Ian Darke posed a question for Steve McManaman for this week's Chelsea-Fulham match. To paraphrase, he asked if Roberto Di Matteo would keep his job if he won the Champion's League this year. Steve paused and said simply he didn't know. This is quite possibly the most ridiculous job to hold in the entire world. The stakes of coaching at any level of professional sports are fraught with peril for one's job. In fact, you could argue that winning isn't everything, but outside staying away from criminal or morally repugnant behavior, winning is all that is required.
But you take the job to win, so what would you do as owner if your coach was 14-20-8 over his tenure. If you answered, "Fire him", you are probably not wrong. He failed to meet the expectations that every franchise has; to make myself slightly queasy as a Chiefs fan, "just win baby" is always the first rule of coaching. If you thought "Let's wait and see", you just won your conference last year and now boast the best record in MLS.
It's not a fair question to ask of any owner, who fully expects his investment to pay dividends immediately, but sometimes it is better to wait. The single entity structure of MLS actually favors such prudence, and the two teams atop their respective conferences dictate that. Those two teams will meet this Saturday at Livestrong Sporting Park and the models cannot be more alike.

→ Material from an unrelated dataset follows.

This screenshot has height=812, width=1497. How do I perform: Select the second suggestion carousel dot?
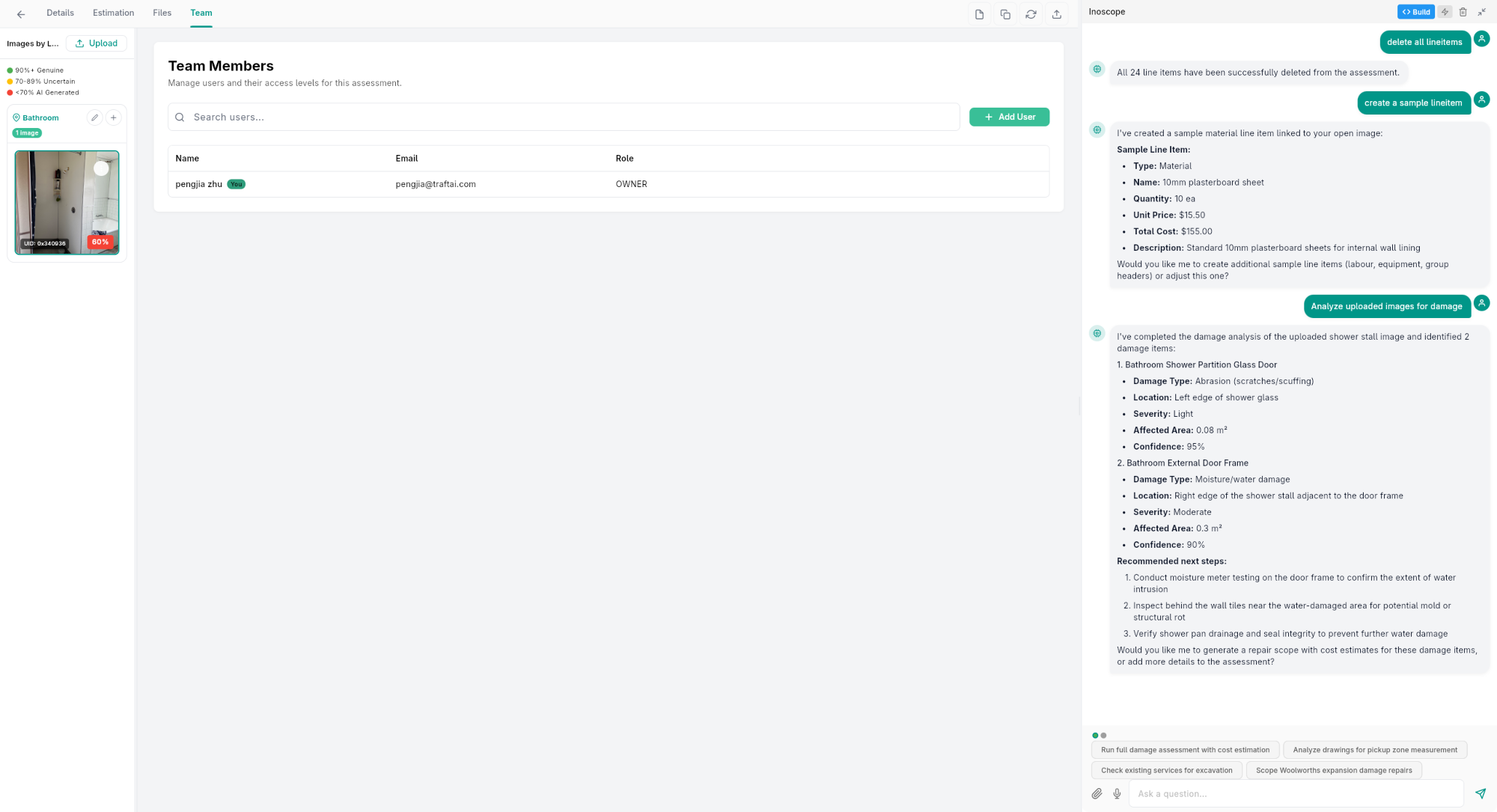1103,735
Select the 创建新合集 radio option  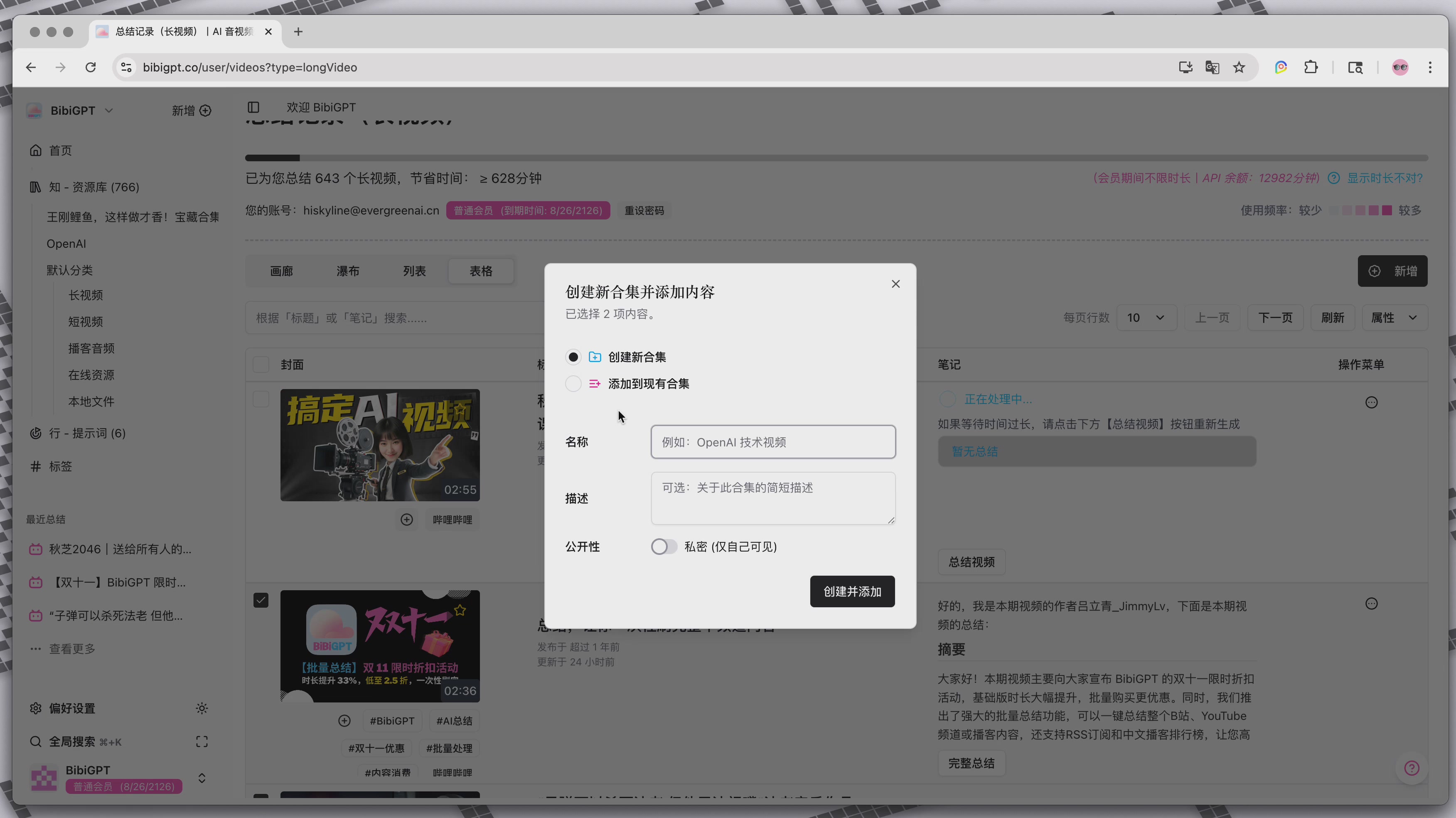[x=573, y=357]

Real Salt Lake is an organization built from the bottom up. Look at these results with Garth Lagerway as GM and Jason Kreis as manager:
Played | W | L | T | Pts | Winning % | Points Per Match | |
---|---|---|---|---|---|---|---|
Before Kreis | 64 | 15 | 35 | 11 | 59 | .300 | 0.92 |
Kreis First Year | 30 | 6 | 15 | 9 | 27 | .286 | 0.90 |
After Rio Tinto Opened | 130 | 56 | 38 | 36 | 204 | .596 | 1.57 |
Jason Kreis has built a consistent contender from a team that couldn't hang with the MLS five years ago. Instead, of trying to build a club around your players, both Kreis and Peter Vermes have built teams around their style.Andy Williams was the only player from their 2006 roster who continued to contribute when they won the MLS Cup in Kreis' third year. Vermes is hoping that the scripts play alike in this regard as well, as he is in his third full season as manager for Sporting KC.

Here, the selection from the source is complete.